The workload action being followed by the NASUWT and NUT is a pretty pallid response to teacher stress and burnout, a tame thing really, and it could easily be criticised for being a bit of a damp squib. Teachers will always do too much. They never know when to refuse, or when they can refuse and often their own head teachers want them to leave school before the site manager complains about having no home life any more. It’s upset Michael Gove though. He’s going to smash all those teachers working to contract. He’s going to take money off them. He’s going to make them pay for not destroying the site manager’s marriage.
How? How will he do that? How will these deductions be calculated? What wage deduction do you make of a teacher who says, ‘I have no more time this week to do a set of assessments you have just given me to do, because they will take me at least four hours, we have parents’ evening on Thursday and I won’t be home until 10.30 and your deadline of 8.00 am on Friday is the expectation of a valued and esteemed colleague who nonetheless never does any teaching themselves. My union will back me on this.’
And why has Mr Gove made his announcement ten weeks after the start of action? We can only speculate. Court action over grades, EBAC opposition, Labour’s stunning lead in the polls, adverse criticism over the STRB report and their silly plans for pay or maybe, as many (including me) have commented, he’s looking for the fight he needs for his political career to make a real mark.

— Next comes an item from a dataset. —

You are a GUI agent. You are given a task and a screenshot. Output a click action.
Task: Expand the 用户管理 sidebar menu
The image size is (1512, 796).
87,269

Or maybe it’s working. This courteous, professional action, backed by 95% of teachers, so they can get on with teaching, not meeting, is both contractual and respectful. Gove so wants the teaching unions to start turning over cars and setting fire to them that he has started to imagine it and to salivate about punishment. Most heads and governors have got more sense and respect for their teachers than to do his dirty work. If it had been a problem for them, they’d have raised it ten weeks ago, surely.